Separate rulings by the 10th and 11th Circuits dismissed cases over the Obama-era rule outlining the scope of the water law, given that the Trump EPA has formally repealed that measure.

Several other challenges to the 2015 rule remain pending in federal district and appellate courts, but many are likely to see similar dismissal requests in the coming days.

The repeal rule reverted CWA jurisdictional definitions to 1986 regulations and related guidance while the Trump administration prepares to issue a new definition of waters of the United States. But the future of the repeal regulation remains uncertain as it faces challenges from agriculture and environmental groups, landowners, and Democratic state attorneys general.

EPA sent the new definition for White House interagency review Dec. 5, and the agency says it plans to promulgate the final rule in January.

Speaking of the White House, the Council on Environmental Quality’s (CEQ) draft proposal to overhaul its implementing rules for the National Environmental Policy Act (NEPA) cleared interagency review, the last step before public release:

As NEPA Rule Clears OMB Review, Critics Fear Agencies’ Curbed Roles
As the Trump administration prepares to propose a rule to streamline National Environmental Policy Act (NEPA) reviews, EPA and other critics are faulting its “one federal decision” policy that coordinates agencies’ reviews, arguing it elevates views of agencies that support projects and diminishes EPA and others concerned about environmental harms.

The proposal cleared OMB review Dec. 20, and could be released in the coming days. It comes after some critics lamented Trump’s “one federal decision” policy under NEPA for elevating views of agencies that support projects and downplaying concerns about environmental harms.

“That’s a recipe for who is going to be doing the dominance. It will be the proponent agency, right?” said Oliver Houck, an environmental law professor at Tulane University, speaking during a Dec. 17 event on the future of NEPA hosted by the Environmental Law Institute (ELI).

In the case of a major highway project, he argued, an agency such as the Federal Highway Administration is likely to “control the shots” and produce a single environmental impact statement after consulting EPA and other agencies.
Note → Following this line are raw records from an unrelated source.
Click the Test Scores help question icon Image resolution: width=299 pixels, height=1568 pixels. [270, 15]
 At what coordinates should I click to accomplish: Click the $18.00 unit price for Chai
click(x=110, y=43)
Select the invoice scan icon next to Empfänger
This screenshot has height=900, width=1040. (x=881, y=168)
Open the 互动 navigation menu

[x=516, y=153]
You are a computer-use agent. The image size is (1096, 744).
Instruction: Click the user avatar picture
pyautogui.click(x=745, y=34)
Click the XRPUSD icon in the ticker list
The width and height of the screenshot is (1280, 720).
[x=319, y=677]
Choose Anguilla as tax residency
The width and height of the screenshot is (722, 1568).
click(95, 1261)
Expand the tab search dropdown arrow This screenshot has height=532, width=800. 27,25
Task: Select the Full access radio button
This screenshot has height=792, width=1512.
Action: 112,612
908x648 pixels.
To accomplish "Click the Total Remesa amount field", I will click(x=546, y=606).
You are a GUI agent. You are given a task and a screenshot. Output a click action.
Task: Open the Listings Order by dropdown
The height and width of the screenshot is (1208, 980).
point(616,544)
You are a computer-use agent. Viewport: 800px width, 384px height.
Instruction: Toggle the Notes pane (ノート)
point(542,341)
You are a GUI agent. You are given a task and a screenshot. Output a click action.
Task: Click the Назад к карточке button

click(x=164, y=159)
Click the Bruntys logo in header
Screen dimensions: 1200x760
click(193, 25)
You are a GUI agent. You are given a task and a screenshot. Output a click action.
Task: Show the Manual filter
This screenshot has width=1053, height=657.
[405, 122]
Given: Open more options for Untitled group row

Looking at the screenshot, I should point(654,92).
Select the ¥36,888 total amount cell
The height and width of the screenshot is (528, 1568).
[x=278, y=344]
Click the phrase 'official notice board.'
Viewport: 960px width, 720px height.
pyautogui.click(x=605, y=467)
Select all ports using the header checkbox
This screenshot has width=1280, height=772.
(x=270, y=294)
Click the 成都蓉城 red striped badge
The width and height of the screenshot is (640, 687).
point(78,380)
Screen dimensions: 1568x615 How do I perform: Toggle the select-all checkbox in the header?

Speaking of EPA, the agency’s science advisers are offering criticism of several high-profile regulatory rollbacks, amid a broader clash about the advisers’ role:

Criticizing Rollbacks, SAB Highlights Clash With EPA Over Proper Role:
EPA’s science advisers are sharply criticizing several major deregulatory initiatives being advanced by the Trump administration, raising legal threats to those rules while also underscoring the importance of a broader clash between the advisers and Administrator Andrew Wheeler over the board’s future role reviewing such rules.

The Science Advisory Board (SAB) in a series of Dec. 31 draft reports details alleged flaws with the technical and scientific support for EPA’s proposed rule rolling back Obama-era vehicle GHG limits, its plan to narrow the jurisdiction of the CWA, its proposed rollback of power plant mercury regulations and its plan to limit the use of certain scientific information when crafting new rules.

It remains far from clear how or whether SAB’s advice will significantly alter the fate of the rules at issue, given that many of them are nearing completion. However, some observers have said that the board’s negative remarks could pose litigation risks for the policies, in the event that the agency dismisses the criticism.